Re: [PATCH v6 33/41] x86/shstk: Introduce map_shadow_stack syscall

From: Edgecombe, Rick P
Date: Wed Feb 22 2023 - 20:11:59 EST


On Wed, 2023-02-22 at 16:03 -0800, Deepak Gupta wrote:
> On Sat, Feb 18, 2023 at 01:14:25PM -0800, Rick Edgecombe wrote:
> > When operating with shadow stacks enabled, the kernel will
> > automatically
> > allocate shadow stacks for new threads, however in some cases
> > userspace
> > will need additional shadow stacks.
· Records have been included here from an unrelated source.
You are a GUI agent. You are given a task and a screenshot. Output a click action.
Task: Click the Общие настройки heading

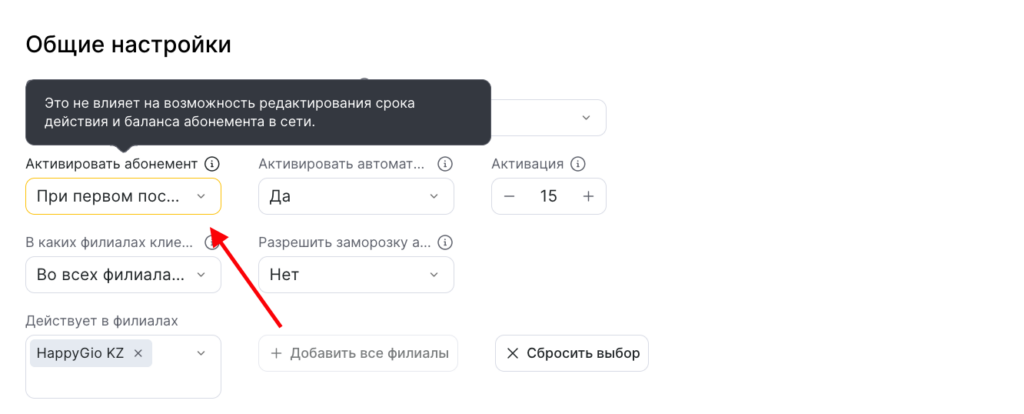[x=128, y=44]
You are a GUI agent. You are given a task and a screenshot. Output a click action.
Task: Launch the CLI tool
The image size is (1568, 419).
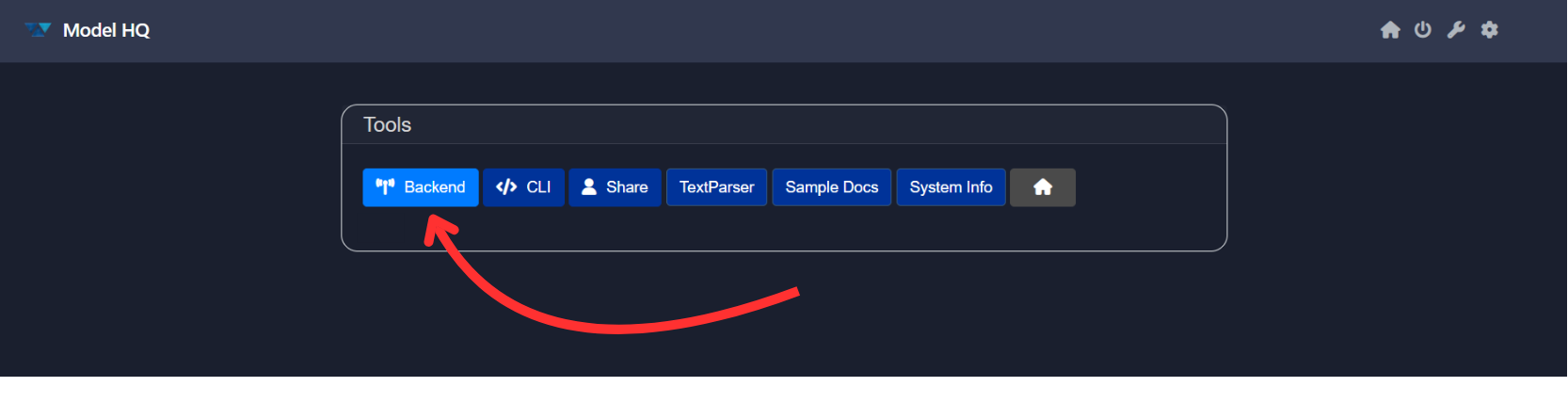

The main example of this is the
> > ucontext family of functions, which require userspace allocating
> > and
> > pivoting to userspace managed stacks.
> >
> > Unlike most other user memory permissions, shadow stacks need to be
> > provisioned with special data in order to be useful. They need to
> > be setup
> > with a restore token so that userspace can pivot to them via the
> > RSTORSSP
> > instruction. But, the security design of shadow stack's is that
> > they
> > should not be written to except in limited circumstances. This
> > presents a
> > problem for userspace, as to how userspace can provision this
> > special
> > data, without allowing for the shadow stack to be generally
> > writable.
> >
> > Previously, a new PROT_SHADOW_STACK was attempted, which could be
> > mprotect()ed from RW permissions after the data was provisioned.
> > This was
> > found to not be secure enough, as other thread's could write to the
> > shadow stack during the writable window.
> >
> > The kernel can use a special instruction, WRUSS, to write directly
> > to
> > userspace shadow stacks. So the solution can be that memory can be
> > mapped
> > as shadow stack permissions from the beginning (never generally
> > writable
> > in userspace), and the kernel itself can write the restore token.
> >
> > First, a new madvise() flag was explored, which could operate on
> > the
> > PROT_SHADOW_STACK memory. This had a couple downsides:
> > 1. Extra checks were needed in mprotect() to prevent writable
> > memory from
> > ever becoming PROT_SHADOW_STACK.
> > 2. Extra checks/vma state were needed in the new madvise() to
> > prevent
> > restore tokens being written into the middle of pre-used shadow
> > stacks.
> > It is ideal to prevent restore tokens being added at arbitrary
> > locations, so the check was to make sure the shadow stack had
> > never been
> > written to.
> > 3. It stood out from the rest of the madvise flags, as more of
> > direct
> > action than a hint at future desired behavior.
> >
> > So rather than repurpose two existing syscalls (mmap, madvise) that
> > don't
> > quite fit, just implement a new map_shadow_stack syscall to allow
> > userspace to map and setup new shadow stacks in one step. While
> > ucontext
> > is the primary motivator, userspace may have other unforeseen
> > reasons to
> > setup it's own shadow stacks using the WRSS instruction. Towards
> > this
> > provide a flag so that stacks can be optionally setup securely for
> > the
> > common case of ucontext without enabling WRSS. Or potentially have
> > the
> > kernel set up the shadow stack in some new way.
>
> Was following ever attempted?
>
> void *shstk = mmap(0, size, PROT_SHADOWSTACK, ...);
> - limit PROT_SHADOWSTACK protection flag to only mmap (and thus
> mprotect can't
> convert memory from shadow stack to non-shadow stack type or vice
> versa)
> - limit PROT_SHADOWSTACK protection flag to anonymous memory only.
> - top level mmap handler to put a token at the base using WRUSS if
> prot == PROT_SHADOWSTACK
>
> You essentially would get shadow stack manufacturing with existing
> (single) syscall.
> Acting a bit selfish here, this allows other architectures as well to
> re-use this and
> do their own implementation of mapping and placing the token at the
> base.

Yes, I looked at it. You end up with a pile of checks and hooks added
to mmap() and various other places as you outline. We also now have the
MAP_ABOVE4G limitation for x86 shadow stack that would need checking
for too. It's not exactly a clean fit. Then, callers would have to pass
special x86 flags in anyway.

It doesn't seem like the complexity of the checks is worth saving the
tiny syscall. Is there some reason why riscv can't use the same syscall
stub? It doesn't need to live forever in x86 code. Not sure what the
savings are for riscv of the mmap+checks approach are either...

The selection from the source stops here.